■ 課題内容: 優勝インタビューのうち、「そうですね。自分が1番戦いや」を含む語句で始まり「でも年に2回優勝するのは初めてなので、すごく嬉しいです!」で終わる部分を一字一句そのまま書き写してください。

―女子オールスター競輪(GI)ガールズ決勝Aの優勝おめでとうございます。
中野選手(中野咲選手・愛知・110期)が人気でしたが、好位置から差しましたね。
ありがとうございます。
誰かしら動くとは思っていましたけど、良い位置が取れて良かったです。
―途中で併走になった時はどんな心境でしたか?
早くタレてくれ!って思いながら、(先行していた)咲ちゃん頑張れ!と思っていました。
―最後は抜けるだろうという感触はありましたか?
意外に脚は溜まっていましたし、こういう時じゃないと優勝はできないと思って頑張りました!
―連日いつも通りSを取ってのレースでしたね。S取りがかなり多いですが、その組み立てがご自身の戦略ですか?
そうですね。自分が1番戦いやすい戦法なんです。Sを取って誰かを迎え入れて追走するか、誰も来なければ腹をくくって自分で行くかのどっちかですね。デビュー当時から上手いことSが取れて、自分でも「出れちゃった」みたいな感じだったんです。最初は学校(日本競輪選手養成所)の競輪の練習で色々試しましたし何をして良いか分からなかったんですけど、結果的に今の戦法に辿りつきました。
―勝率や連対率も上がってきていますね。
今年は6月の静岡に続き2回目の優勝ですが、心境はいかがですか?
裏開催が多かったり、メンバーが薄かったりして運が良かったのもあると思います。
でも年に2回優勝するのは初めてなので、すごく嬉しいです!
―個人的には6月の防府の2日目に、五味田選手(五味田奈穂選手・千葉・124期)相手に飛びつくかと思ったら突っ張って押し切ったレースが印象的でした!
ありがとうございます。五味田さんはダッシュが苦手って聞いていたので、あそこで出させたら逆に内に詰まって終わっちゃうと思いました。突っ張れるところまで頑張ろうと。33バンクだし何とかなるだろうと思って走りました。
―かっこよかったです。今後もチャンスがあれば自力で戦いたいですか?
いえ、正直そこまで出したくないです(笑)

■ 語句と要素を指し示すエントリ:
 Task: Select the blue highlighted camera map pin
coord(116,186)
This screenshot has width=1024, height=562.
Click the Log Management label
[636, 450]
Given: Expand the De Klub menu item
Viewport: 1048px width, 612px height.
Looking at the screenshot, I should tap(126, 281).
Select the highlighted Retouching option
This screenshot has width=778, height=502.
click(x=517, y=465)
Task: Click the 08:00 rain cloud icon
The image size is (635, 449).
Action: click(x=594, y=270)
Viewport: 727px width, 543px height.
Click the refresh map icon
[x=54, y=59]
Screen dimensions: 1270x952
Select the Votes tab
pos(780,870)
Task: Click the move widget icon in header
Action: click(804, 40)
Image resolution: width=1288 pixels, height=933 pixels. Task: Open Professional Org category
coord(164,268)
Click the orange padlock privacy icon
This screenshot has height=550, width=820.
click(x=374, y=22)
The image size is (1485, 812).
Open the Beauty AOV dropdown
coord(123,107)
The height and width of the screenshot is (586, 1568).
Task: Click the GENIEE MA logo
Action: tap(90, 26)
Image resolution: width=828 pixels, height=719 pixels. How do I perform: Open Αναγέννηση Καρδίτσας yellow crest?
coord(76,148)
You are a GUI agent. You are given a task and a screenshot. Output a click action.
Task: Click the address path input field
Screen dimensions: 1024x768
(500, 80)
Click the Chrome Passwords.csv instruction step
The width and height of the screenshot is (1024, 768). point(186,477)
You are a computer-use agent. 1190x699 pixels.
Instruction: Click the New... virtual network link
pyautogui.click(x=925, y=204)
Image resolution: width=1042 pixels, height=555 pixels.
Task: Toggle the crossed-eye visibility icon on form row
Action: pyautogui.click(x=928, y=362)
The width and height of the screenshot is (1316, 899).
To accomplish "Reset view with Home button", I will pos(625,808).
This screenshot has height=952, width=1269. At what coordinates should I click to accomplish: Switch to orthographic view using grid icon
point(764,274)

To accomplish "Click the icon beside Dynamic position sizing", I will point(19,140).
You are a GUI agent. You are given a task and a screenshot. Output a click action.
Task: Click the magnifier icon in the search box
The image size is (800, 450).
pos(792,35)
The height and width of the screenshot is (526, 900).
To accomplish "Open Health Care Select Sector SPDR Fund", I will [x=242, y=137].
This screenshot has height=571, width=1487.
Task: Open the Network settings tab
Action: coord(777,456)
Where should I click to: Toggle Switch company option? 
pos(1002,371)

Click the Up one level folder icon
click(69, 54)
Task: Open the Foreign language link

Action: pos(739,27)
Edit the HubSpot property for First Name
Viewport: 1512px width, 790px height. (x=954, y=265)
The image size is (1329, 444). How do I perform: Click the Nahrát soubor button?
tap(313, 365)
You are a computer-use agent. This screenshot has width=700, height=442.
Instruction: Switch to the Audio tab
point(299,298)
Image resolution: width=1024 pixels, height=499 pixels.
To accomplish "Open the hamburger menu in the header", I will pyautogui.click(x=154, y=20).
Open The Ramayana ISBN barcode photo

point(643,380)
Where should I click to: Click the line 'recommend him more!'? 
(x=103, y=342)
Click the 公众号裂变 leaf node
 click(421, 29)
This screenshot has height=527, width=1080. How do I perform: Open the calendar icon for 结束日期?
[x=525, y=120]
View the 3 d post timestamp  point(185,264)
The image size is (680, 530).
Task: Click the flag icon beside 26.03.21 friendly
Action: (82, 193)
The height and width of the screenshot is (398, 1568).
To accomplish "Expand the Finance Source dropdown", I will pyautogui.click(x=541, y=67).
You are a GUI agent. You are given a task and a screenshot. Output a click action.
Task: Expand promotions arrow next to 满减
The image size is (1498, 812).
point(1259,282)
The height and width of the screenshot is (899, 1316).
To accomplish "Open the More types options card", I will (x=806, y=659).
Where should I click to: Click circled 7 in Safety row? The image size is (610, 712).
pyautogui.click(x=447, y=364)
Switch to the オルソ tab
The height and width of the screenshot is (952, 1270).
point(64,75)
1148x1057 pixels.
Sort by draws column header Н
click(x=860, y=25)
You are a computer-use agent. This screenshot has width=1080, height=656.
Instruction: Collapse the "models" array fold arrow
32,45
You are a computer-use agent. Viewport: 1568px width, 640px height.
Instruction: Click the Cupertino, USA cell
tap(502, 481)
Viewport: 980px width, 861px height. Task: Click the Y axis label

■ 回答:
そうですね。自分が1番戦いやすい戦法なんです。Sを取って誰かを迎え入れて追走するか、誰も来なければ腹をくくって自分で行くかのどっちかですね。デビュー当時から上手いことSが取れて、自分でも「出れちゃった」みたいな感じだったんです。最初は学校(日本競輪選手養成所)の競輪の練習で色々試しましたし何をして良いか分からなかったんですけど、結果的に今の戦法に辿りつきました。
―勝率や連対率も上がってきていますね。
今年は6月の静岡に続き2回目の優勝ですが、心境はいかがですか?
裏開催が多かったり、メンバーが薄かったりして運が良かったのもあると思います。
でも年に2回優勝するのは初めてなので、すごく嬉しいです!